For the half year ended June 30 2014, life companies wrote US$126 million in net written premiums, a 5% growth from prior year.
For the period under review, the three biggest players — Old Mutual, Nyaradzo and First Mutual Life — controlled US$102 million, a figure representing 82% of net premium written.

For the half year ended June 30 2014, players wrote US$128 million in gross premium terms up from US$122 million in 2013.
Out of the US$122 million, 74% or US$95 million was employee benefits business compared to 75% or US$92 million in the same period in 2013 whilst 26% or US$33 million was individual lines business compared to25% or US$30million prior year.

“In an apparent show of liquidity challenges affecting the economy, new business uptake contracted to 8% or US$10 million compared to 16% or US$20 million same period last year whilst the balance of 92% or US$118 million was attributable to recurring business compared to 84% or US$103million,” reads the report.

More than 80% of the business continued to be made up of fund and funeral business, a similar trend with the first half of last year in what the industry regulator says may be a result of consumers concentrating mainly in products on a need basis rather than pure savings due to the current liquidity.

For the half year ended 30 June 2014, players paid US$66 million in net claims, a 7% growth from US$61 million reported in the first half of last year.

Ipec said industry players generally reported timely settlement of claims despite some companies having claims aged beyond 61 days.
“The commission will continue to engage players in order to rectify this status quo as it is unfair to policyholders and poses serious reputational and legal risks to the companies concerned,” the report reads.

The regulator said life industry reported premium debtors of US$7 million against a gross premium written of US$128 million.Consequently the average premium collection rate was 95% which Ipec says is considered reasonable given the generally low disposable income in the economy .

For the half year ended 30 June 2014, management costs accounted for 35% or US$36 million of total costs compared ton 29% or US$27million prior period, claims being 61% or US$64 million compared to 67% or US$61million in 2013 whilst the commissions made up the balance of 4% or US$5 million. In 2013 commission accounted for 4% worth US$4 million.

The above numbers resulted in the combined ratio rising from 75% reported in the comparative period last year to the current 83% mainly due to rising operational cost.

Ipec said reinsurance uptake by players continues to be on the low side. The commission encouraged the industry to prudently reinsure for various reasons including but not limited to capitalisation initiatives, technical expertise, new product innovation and risk spread .

In terms of numbers, the two re-assurers, Baobab Re and FMRe, wrote US$4 million in net premiums from US$3 million realised in the same period last year. For the half year under review, total costs incurred were US$4 million.

Of the US$4 million worth of costs, claims accounted for 49% or US$2 million, while commission made up 26% or US$1 milliion and expenses making up the balance.

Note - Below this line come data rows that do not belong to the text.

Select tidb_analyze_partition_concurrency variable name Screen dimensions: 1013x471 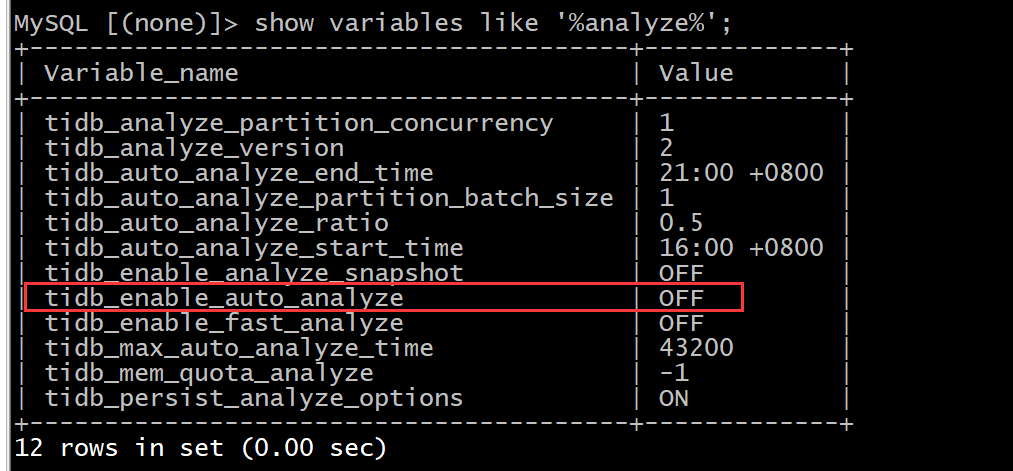pos(299,123)
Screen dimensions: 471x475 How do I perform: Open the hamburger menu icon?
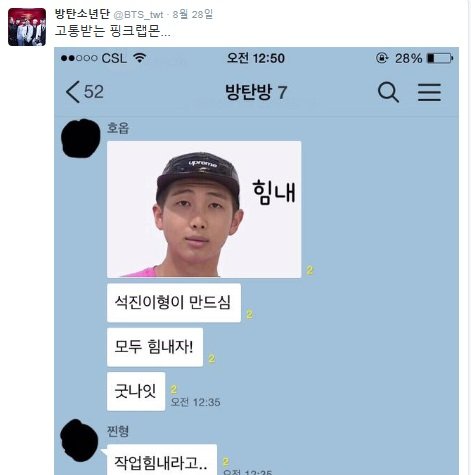pyautogui.click(x=429, y=92)
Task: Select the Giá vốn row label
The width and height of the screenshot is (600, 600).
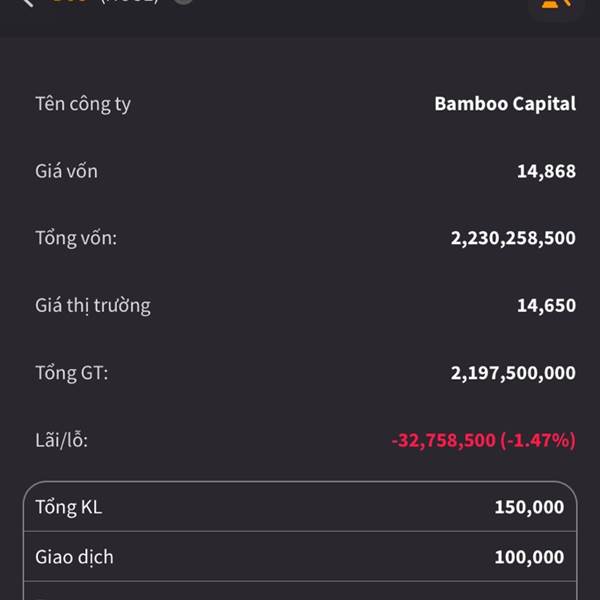Action: pos(66,171)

Ipec said players are encouraged to prudently manage their costs to promote viability.

Baobab Re controlled 68% of the market in net premium terms whilst the balance was underwritten by FM Re.

Ipec said there are signs that the life assurance industry is growing although at a rate lower than costs.

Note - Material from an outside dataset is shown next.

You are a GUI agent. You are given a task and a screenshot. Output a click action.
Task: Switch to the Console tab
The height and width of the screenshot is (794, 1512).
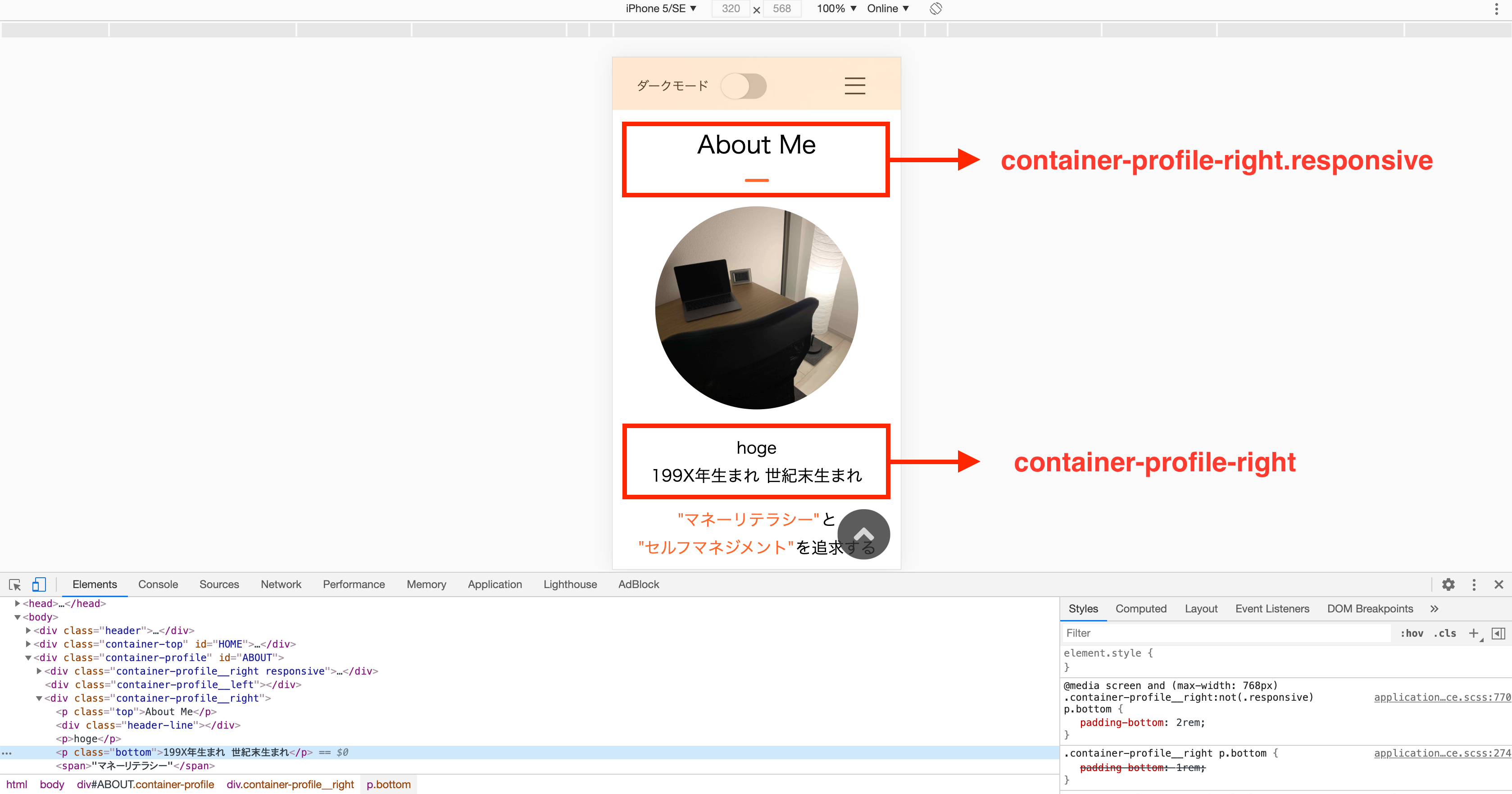pos(158,584)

“Other challenges continue such as capitalisation, premium debtors and low prescribed assets compliance rate. Various rehabilitative measures by the commission continue to be employed involving industry and Ministry of Finance and Economic Development,” he said.

The funeral assurance industry wrote US$19 million, in net premiums, 98% of which was recurring business, up from US$16 million in 2013 while total costs grew by 10% to close the first half of the year at US$14 million.

Ipec said funeral assurance players reported US$5million in operating profit down from US$4million last year while the expense and combined ratios were reportedly 49% and 73% respectively compared to 60% and 79% in the first six months of 2013.